• **Task to carry out**
Wherever the word "cell" occurs in the listing below, copy that whole line.

-=-=-

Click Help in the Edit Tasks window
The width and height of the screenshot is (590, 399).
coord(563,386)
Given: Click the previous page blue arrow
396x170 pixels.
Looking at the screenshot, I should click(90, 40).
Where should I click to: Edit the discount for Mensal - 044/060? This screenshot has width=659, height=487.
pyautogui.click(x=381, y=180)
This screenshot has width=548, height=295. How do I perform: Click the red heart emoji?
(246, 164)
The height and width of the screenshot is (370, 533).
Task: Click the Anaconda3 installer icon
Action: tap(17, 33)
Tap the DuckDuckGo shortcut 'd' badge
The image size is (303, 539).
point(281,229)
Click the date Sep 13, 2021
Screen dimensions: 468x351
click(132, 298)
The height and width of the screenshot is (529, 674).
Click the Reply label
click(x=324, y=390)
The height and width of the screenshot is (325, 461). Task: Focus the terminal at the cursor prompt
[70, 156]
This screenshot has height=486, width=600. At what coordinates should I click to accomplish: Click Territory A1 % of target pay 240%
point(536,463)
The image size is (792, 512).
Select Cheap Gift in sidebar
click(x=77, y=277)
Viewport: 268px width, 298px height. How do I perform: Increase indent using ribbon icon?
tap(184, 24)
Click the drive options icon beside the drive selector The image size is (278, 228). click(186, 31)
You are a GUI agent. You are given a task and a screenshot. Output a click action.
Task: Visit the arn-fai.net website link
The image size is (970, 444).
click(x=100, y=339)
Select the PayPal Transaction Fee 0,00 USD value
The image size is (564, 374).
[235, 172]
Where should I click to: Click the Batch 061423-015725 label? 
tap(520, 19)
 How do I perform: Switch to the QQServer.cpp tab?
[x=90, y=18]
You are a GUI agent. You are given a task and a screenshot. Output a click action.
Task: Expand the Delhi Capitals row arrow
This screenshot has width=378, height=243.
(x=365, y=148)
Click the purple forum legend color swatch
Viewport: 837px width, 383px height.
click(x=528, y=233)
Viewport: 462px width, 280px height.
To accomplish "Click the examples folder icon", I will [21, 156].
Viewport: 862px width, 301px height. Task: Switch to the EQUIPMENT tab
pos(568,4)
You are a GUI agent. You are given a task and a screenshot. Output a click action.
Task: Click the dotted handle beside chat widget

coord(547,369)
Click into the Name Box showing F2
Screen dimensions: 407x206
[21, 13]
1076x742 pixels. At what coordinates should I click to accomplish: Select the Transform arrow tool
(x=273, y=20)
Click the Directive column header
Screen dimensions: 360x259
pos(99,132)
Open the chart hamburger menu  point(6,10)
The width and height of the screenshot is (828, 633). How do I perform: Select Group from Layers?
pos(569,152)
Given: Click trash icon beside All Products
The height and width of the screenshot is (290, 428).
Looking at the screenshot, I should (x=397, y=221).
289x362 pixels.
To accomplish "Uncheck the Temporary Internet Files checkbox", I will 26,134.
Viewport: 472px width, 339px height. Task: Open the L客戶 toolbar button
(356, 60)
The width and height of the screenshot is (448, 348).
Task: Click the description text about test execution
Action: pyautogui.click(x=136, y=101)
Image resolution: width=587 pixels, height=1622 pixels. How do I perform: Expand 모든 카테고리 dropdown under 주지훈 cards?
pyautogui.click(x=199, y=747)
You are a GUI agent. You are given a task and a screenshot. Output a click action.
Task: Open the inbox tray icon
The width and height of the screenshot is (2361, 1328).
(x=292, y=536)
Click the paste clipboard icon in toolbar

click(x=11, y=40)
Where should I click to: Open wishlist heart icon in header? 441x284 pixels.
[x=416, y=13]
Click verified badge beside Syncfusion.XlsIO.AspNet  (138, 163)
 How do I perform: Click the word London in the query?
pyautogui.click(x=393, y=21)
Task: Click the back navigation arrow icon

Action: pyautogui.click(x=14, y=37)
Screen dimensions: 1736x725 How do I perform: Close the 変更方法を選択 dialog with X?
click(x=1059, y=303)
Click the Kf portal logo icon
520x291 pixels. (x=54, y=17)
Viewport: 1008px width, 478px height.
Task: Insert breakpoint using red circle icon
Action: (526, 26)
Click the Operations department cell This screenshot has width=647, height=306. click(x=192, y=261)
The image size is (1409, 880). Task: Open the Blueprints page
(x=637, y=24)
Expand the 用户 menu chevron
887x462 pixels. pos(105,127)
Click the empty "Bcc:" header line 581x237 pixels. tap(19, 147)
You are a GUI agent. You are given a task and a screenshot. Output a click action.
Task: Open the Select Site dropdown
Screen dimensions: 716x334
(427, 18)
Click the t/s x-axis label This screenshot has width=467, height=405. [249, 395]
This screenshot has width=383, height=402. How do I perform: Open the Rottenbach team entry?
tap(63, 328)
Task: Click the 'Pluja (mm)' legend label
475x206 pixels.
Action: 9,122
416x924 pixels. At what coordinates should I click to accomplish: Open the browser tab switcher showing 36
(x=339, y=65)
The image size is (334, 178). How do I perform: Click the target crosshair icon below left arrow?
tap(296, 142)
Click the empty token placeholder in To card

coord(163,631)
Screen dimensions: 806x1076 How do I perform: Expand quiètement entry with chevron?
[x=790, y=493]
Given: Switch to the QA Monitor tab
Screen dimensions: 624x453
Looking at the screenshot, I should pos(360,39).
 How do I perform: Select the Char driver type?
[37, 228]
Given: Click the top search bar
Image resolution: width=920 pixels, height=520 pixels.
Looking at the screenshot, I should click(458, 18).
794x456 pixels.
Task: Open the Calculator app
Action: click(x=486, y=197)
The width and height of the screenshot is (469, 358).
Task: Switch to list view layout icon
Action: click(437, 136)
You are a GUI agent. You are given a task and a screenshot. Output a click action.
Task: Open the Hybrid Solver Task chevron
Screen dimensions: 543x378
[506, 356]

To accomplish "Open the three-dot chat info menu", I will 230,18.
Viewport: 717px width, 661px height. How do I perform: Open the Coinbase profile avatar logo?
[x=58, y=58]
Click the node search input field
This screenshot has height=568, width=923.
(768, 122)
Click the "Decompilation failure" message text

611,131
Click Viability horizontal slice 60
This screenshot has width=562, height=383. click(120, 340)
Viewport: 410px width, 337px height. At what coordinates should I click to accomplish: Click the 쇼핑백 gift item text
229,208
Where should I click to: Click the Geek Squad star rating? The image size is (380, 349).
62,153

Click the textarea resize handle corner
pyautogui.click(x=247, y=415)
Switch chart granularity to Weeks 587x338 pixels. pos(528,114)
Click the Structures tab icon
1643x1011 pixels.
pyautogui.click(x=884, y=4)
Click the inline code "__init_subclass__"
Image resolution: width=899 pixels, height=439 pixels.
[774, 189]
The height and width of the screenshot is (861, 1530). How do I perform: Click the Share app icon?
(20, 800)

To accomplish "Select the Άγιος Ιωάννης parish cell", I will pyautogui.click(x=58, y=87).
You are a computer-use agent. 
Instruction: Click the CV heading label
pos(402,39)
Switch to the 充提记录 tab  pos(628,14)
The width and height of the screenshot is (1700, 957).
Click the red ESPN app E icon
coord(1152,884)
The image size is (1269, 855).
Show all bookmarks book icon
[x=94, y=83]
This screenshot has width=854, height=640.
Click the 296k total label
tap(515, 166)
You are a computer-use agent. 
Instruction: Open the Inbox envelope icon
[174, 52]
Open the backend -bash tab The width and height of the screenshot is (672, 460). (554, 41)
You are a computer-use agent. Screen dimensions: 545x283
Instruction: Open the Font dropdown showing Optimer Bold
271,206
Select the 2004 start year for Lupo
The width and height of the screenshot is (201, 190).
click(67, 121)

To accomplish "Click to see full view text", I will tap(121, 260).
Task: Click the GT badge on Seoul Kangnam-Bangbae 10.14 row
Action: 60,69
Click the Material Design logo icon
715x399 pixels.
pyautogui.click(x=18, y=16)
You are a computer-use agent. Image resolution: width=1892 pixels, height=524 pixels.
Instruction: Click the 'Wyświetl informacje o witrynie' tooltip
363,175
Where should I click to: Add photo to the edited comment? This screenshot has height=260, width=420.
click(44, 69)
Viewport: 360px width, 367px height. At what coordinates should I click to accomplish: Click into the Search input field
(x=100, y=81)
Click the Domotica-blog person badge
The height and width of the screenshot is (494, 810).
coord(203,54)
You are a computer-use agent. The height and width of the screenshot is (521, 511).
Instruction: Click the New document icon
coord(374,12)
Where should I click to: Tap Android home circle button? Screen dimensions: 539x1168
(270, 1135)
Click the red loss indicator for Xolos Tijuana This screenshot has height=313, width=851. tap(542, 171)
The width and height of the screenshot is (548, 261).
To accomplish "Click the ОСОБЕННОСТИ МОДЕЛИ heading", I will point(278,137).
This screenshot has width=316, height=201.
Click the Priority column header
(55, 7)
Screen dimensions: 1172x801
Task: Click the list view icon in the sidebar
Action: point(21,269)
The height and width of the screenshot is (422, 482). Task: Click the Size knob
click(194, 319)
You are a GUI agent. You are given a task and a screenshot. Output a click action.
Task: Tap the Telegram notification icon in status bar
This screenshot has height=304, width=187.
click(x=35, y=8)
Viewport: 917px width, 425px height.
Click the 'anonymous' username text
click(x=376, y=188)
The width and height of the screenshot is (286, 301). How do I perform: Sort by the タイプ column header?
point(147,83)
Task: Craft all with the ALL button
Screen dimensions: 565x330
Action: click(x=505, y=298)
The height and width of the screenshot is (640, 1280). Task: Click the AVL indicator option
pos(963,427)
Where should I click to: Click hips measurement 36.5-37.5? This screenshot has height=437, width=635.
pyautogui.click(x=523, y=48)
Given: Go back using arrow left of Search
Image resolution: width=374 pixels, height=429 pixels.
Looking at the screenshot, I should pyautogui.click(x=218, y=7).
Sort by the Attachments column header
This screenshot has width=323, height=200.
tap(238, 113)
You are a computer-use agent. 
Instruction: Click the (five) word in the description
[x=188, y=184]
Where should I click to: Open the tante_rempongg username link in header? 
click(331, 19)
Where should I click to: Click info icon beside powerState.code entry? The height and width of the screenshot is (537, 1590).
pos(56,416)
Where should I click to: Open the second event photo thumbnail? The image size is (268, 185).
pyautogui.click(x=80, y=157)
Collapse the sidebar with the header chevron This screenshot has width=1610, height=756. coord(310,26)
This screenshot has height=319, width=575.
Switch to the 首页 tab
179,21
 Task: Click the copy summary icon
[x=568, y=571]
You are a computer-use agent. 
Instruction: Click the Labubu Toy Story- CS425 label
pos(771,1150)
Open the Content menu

-=-=-

• **Response area**
Click the Operations department cell This screenshot has width=647, height=306. click(x=192, y=261)
To accomplish "Select the Άγιος Ιωάννης parish cell", I will pyautogui.click(x=58, y=87).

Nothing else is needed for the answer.